In any pesticide application, the possibility of drift and rainfall are significant concerns for those who are making decisions about when to go into the field to apply these chemicals. While the decision to spray or not spray must ultimately be made by the applicator in compliance with all label instructions, the FAWN Citrus Pesticide Application Tool is a decision aid for agricultural producers that routinely make pesticide applications using ground spray equipment. The tool displays in a table the current conditions of windspeed, wind direction, rainfall, relative humidity and atmospheric stability - referenced as “inversion” (whether the temperature increases or decreases with height), at a selected FAWN station. The tool also displays a 2-day National Weather Service (NWS) forecast for windspeed and percentage probability of rainfall for that location, both in the table, and on a graph.

The graphical display shows windspeed on the left y-axis and percentage probability of rainfall on the right y-axis. Time of day is used as the scale for the x-axis. Acceptable conditions for ground spray application are categorized using predetermined critical values for windspeed and these values are color coded: green for good/favorable (0-4 mph), yellow for fair/caution (4-8 mph) and red for poor/unfavorable (greater than 8 mph). The black solid line represents the NWS forecast for windspeed over the next 2 days and conditions for spraying are indicated by the amplitude of the line and the colored coded area in which it falls. Percentage probability of rainfall is displayed on the graph as vertical blue bars and conditions are categorized using the following predetermine values: good/favorable (less than 25%), fair/caution (25 to 50%), and poor/unfavorable (greater than 50%). The NWS interprets percentage probability of rainfall as the percent chance that rain will occur at any given point in the forecast area during the forecast period.

The table provides additional information on environmental conditions, including wind direction and relative humidity, for the 2-day period. Depending on droplet size relative humidity can be a limiting factor in spray applications. For example, relative humidity greater than 70% is considered favorable, 50 - 70% favorable (depending on droplet size), and less than 50% either potentially unfavorable (for small droplets - less than 100 microns), or cautionary (for larger droplet sizes).
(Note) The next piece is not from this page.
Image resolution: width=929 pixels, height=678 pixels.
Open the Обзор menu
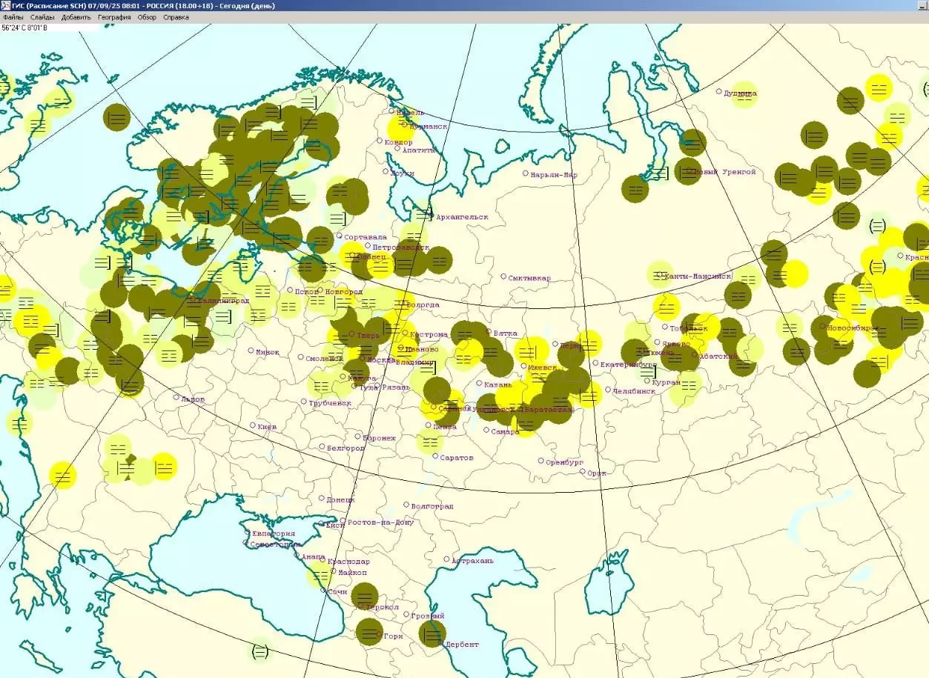147,17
The table also includes the time of day and a color coded/single word description of wind speed conditions for ground spray applications. To enhance record-keeping, users can select “Print Data Sheet” at the top right of the graphical display to retrieve a printable PDF document that includes the forecast graph, current conditions at the selected FAWN site, a place to record on-site weather conditions, and space for notes. Accurate on-side records can provide valuable information when and where drift compliance is a potential concern. This form can easily be filed with other pesticide application records, and should be maintained for future reference.
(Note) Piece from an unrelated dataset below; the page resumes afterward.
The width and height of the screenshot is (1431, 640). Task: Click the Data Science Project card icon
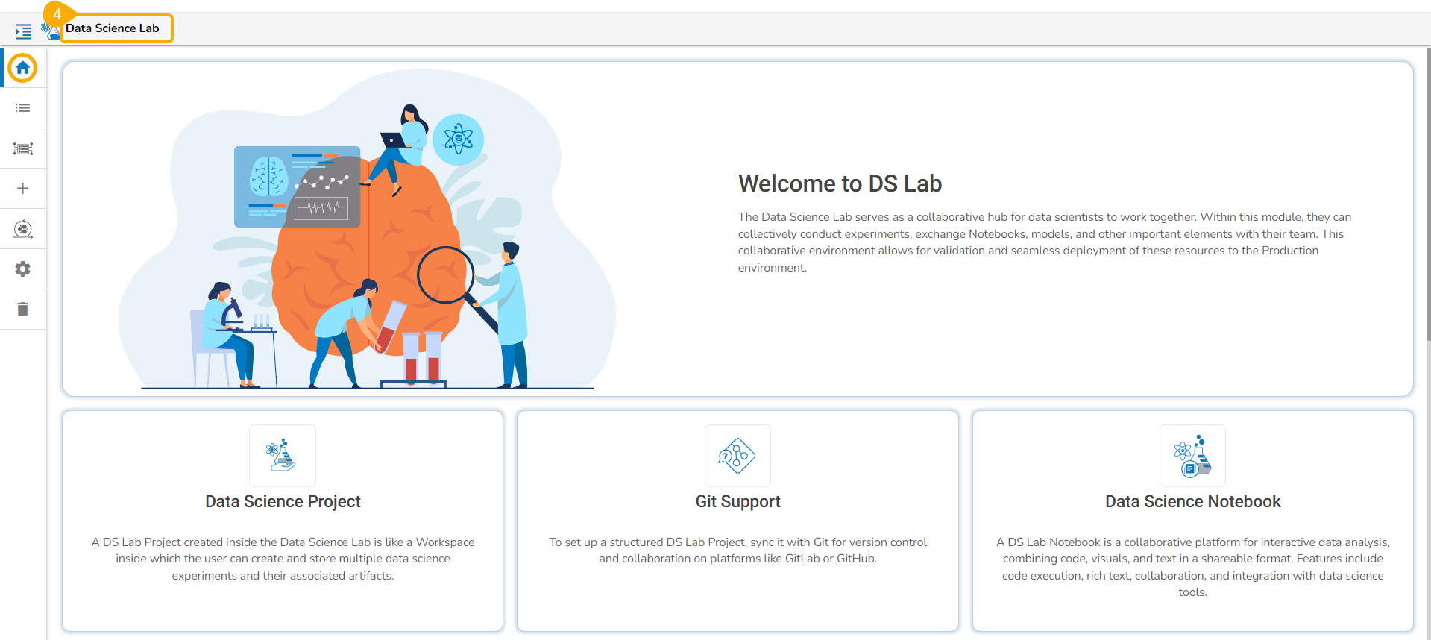pos(283,456)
The method of ground application (low volume versus high volume) and spray droplet size, along with other environmental conditions at the time and location of the spray application will determine if the information provided by this tool is applicable for each individual situation. Ultimately, the decision to spray or not spray must still be made by the applicator at the time and location of the planned spray application and in compliance with all pesticide label instructions. Additional information on pesticide application technology can be found at the following: http://edis.ifas.ufl.edu/cg024.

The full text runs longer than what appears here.